MERS-CoV infection in susceptible cells is mediated by the binding of the viral spike (S) protein to its receptor molecule, dipeptidyl peptidase 4 (DPP4), also known as CD26 [19]. Crystal structure modeling of the receptor-binding domain (RBD) of MERS-CoV S interacting with human DPP4 revealed the amino acid residues in human DPP4 that are critical for binding to S [12, 24]. A site-directed mutagenesis study of mouse DPP4 revealed the critical amino acids that regulate the species specificity of MERS-CoV infection in mice [6]. While the receptor function of DPP4 from mice and hamsters has been investigated in detail [6, 23], to date, there has been no report about DPP4 from rats, another commonly used small-animal model, regarding its potential to function as a receptor for MERS-CoV.
Studies of MERS-CoV infection have been limited because of the highly infectious nature of the virus. Replication-incompetent pseudotyped viruses bearing viral glycoproteins are advantageous because they can be used without heightened biocontainment for investigating virus entry into cells, viral tropism, and the effects of entry inhibitors. A pseudotyped virus is also useful for measuring neutralization titers against highly infectious viruses. Pseudotypes based on vesicular stomatitis virus (VSV) have advantages compared with other pseudotypes based on lentiviruses. First, the pseudotype virus titer obtained with the VSV system is generally higher than that obtained with the retrovirus system [17]. Second, the infection of target cells with the VSV pseudotype can be readily detected as GFP-positive cells at 7-16 h postinfection because of the high level of GFP expression in the VSV system [9]. In contrast, the time required for infection in the retrovirus system is 40-72 h [13, 26], which is similar to the time required for live viruses to replicate to a level that results in plaque-forming or cytopathic effects in infected cells. Pseudotypes based on VSV may be applicable not only for the rapid detection of neutralizing antibodies but also for investigating virus entry into a variety of cells. In view of previous findings that a SARS-CoV S protein variant with a shortened cytoplasmic domain is efficiently incorporated into VSV particles [9], the carboxyl-terminal truncation of the MERS-CoV S protein might provide a high titer of the VSV-based MERS-CoV S-bearing pseudotype (MERSpv).
--*--
» TASK INSTRUCTIONS
1. Rewrite the MERS-CoV text from "MERS-CoV infection in susceptible" to "receptor for MERS-CoV.", putting "mutagenesis analysis" in place of "mutagenesis study".
2. Answer these questions from the MERS-CoV text:
(a) What other name does the text give for DPP4?
(b) For which commonly used small-animal model has there been no report on DPP4 acting as a receptor for MERS-CoV?
(c) At how many hours postinfection can infection with the VSV pseudotype be detected as GFP-positive cells?
3. Continue the text on MERS-CoV infection and pseudotyped viruses from its last sentence.
The records have no connection to the text on MERS-CoV.

» Collected data entries
--*--
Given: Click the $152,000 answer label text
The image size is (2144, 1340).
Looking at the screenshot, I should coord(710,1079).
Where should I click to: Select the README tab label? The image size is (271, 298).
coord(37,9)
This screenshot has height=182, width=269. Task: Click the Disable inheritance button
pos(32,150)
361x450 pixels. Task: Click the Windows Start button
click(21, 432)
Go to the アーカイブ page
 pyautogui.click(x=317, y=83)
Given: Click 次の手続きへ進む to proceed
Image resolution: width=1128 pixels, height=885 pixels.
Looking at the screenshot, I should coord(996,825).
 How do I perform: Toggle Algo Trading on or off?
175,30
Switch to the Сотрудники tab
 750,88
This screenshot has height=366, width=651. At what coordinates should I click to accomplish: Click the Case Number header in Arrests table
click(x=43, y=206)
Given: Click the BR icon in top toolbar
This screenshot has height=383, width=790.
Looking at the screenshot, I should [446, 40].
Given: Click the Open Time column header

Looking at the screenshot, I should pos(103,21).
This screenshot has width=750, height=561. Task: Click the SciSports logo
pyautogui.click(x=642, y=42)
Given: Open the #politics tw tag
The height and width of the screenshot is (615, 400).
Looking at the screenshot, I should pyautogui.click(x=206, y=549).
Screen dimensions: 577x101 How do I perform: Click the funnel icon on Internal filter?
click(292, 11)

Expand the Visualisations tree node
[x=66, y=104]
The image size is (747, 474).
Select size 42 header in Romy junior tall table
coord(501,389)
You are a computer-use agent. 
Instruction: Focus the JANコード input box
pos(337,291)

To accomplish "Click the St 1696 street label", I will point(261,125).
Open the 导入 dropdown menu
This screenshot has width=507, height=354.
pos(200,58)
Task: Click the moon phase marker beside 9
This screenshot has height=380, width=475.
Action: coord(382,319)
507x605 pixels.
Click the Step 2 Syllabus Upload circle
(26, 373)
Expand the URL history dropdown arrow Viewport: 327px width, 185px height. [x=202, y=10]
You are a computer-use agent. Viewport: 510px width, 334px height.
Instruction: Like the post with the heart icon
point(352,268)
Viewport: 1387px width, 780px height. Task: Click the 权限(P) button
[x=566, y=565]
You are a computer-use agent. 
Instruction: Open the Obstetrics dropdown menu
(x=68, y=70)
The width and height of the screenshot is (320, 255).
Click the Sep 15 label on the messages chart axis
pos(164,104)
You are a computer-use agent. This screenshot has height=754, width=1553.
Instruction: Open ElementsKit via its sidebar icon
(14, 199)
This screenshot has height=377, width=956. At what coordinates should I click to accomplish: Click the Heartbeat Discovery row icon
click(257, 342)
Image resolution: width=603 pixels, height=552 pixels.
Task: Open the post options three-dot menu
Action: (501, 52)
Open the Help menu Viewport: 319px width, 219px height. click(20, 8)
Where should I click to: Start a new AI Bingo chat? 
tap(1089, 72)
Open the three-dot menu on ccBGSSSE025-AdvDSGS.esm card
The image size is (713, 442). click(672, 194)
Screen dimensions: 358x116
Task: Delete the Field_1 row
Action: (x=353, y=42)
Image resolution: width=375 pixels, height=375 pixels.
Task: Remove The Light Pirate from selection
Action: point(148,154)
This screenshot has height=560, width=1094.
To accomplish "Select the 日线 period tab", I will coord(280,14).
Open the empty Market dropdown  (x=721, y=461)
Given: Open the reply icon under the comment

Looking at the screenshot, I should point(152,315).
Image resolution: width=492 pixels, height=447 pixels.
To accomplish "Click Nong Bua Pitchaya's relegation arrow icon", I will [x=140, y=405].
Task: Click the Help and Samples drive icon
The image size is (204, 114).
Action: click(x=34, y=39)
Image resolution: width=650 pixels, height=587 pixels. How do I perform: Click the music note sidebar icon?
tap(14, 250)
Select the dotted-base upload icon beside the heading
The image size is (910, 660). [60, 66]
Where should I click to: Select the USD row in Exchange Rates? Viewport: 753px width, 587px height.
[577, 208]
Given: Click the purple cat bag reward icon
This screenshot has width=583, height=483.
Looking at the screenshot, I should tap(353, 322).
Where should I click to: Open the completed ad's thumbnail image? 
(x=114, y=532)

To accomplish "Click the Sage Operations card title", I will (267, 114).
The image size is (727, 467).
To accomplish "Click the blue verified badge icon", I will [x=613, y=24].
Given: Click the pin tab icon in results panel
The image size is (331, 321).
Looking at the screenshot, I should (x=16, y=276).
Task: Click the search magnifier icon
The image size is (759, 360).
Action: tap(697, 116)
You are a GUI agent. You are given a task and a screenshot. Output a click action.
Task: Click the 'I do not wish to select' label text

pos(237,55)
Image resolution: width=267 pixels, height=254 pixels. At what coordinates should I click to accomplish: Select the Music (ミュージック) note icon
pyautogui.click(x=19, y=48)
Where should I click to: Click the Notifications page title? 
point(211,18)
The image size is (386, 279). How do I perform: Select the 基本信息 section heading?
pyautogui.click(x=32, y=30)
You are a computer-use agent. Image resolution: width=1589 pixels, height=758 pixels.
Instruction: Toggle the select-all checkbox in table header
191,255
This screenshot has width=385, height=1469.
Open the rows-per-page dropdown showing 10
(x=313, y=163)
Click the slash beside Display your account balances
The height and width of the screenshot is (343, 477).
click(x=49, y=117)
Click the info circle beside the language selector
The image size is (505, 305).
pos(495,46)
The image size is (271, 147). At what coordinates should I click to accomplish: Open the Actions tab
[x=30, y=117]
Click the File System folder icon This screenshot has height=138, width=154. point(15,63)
--*--
» TASK ANSWERS
1.
MERS-CoV infection in susceptible cells is mediated by the binding of the viral spike (S) protein to its receptor molecule, dipeptidyl peptidase 4 (DPP4), also known as CD26 [19]. Crystal structure modeling of the receptor-binding domain (RBD) of MERS-CoV S interacting with human DPP4 revealed the amino acid residues in human DPP4 that are critical for binding to S [12, 24]. A site-directed mutagenesis analysis of mouse DPP4 revealed the critical amino acids that regulate the species specificity of MERS-CoV infection in mice [6]. While the receptor function of DPP4 from mice and hamsters has been investigated in detail [6, 23], to date, there has been no report about DPP4 from rats, another commonly used small-animal model, regarding its potential to function as a receptor for MERS-CoV.

2.
(a) CD26
(b) Rats
(c) 7-16 h

3.
In this study, we constructed a series of carboxyl-terminal truncations of the MERS-CoV S and determined the efficiency with which they formed MERSpv with a shortened S protein. We then used the MERSpv to investigate the ability of rat-derived DPP4 to serve as a receptor for MERS-CoV.
Materials and methods
Cells and viruses
Vero, Huh-7, CHO and 293T cells were routinely sub-cultured in cell culture flasks in Dulbecco’s modified Eagle’s medium (DMEM, Sigma, St. Louis, MO) supplemented with 100 U of penicillin per ml, 100 µg of streptomycin per ml, and 5 % (v/v) fetal bovine serum (FBS). The cells were maintained at 37 °C in an atmosphere of 5 % CO2. MERS-CoV isolate HCoV-EMC/2012 (kindly provided by Dr. Bart Haagmans and Dr. Ron Fochier, Erasmus Medical Center, Rotterdam, The Netherlands) was used in the present study.
Plasmids
MERS-CoV cDNA was obtained by reverse transcription of total RNA isolated from MERS-CoV-infected Vero cells. The full-length cDNA of the MERS-CoV S protein was amplified using the forward primer S infusion-F (5’-cgactctagaggatcccgtgacaatgatacactcagtgtttctactga-3’) and the reverse primer CoV-S-F (5’-tatcatgtctggatccttagtgaacatgaaccttatgc-3’), and the product was cloned into the Bam HI site of the mammalian expression vector pKS336 [9], using an In-Fusion HD Cloning Kit (Clontech Laboratories, Mountain View, CA). The resulting plasmid was designated pKS-MERS-S. The cDNAs with truncated C-termini (deletions of regions corresponding to 7, 11, 16, or 20 amino acid residues) were amplified from pKS-MERS-S using the forward primer S infusion-F and the reverse primer St7-R (5’-tatcatgtctggatccttactcgaggtcgtattcctcgtatctat-3’), St11-R (5’-tatcatgtctggatccttattcctcgtatctatcacaacaacgat-3’), St16-R (5’-tatcatgtctggatccttaacaacaacgattacacttaagttttc-3’), or St20-R (5’-tatcatgtctggatccttaacacttaagttttcccatacagtttg-3’), followed by cloning into the BamHI site of pKS336 using an In-Fusion HD Cloning Kit to construct plasmids designated pKS-MERS-St7, pKS-MERS-St11, pKS-MERS-St16, and pKS-MERS-St20, respectively.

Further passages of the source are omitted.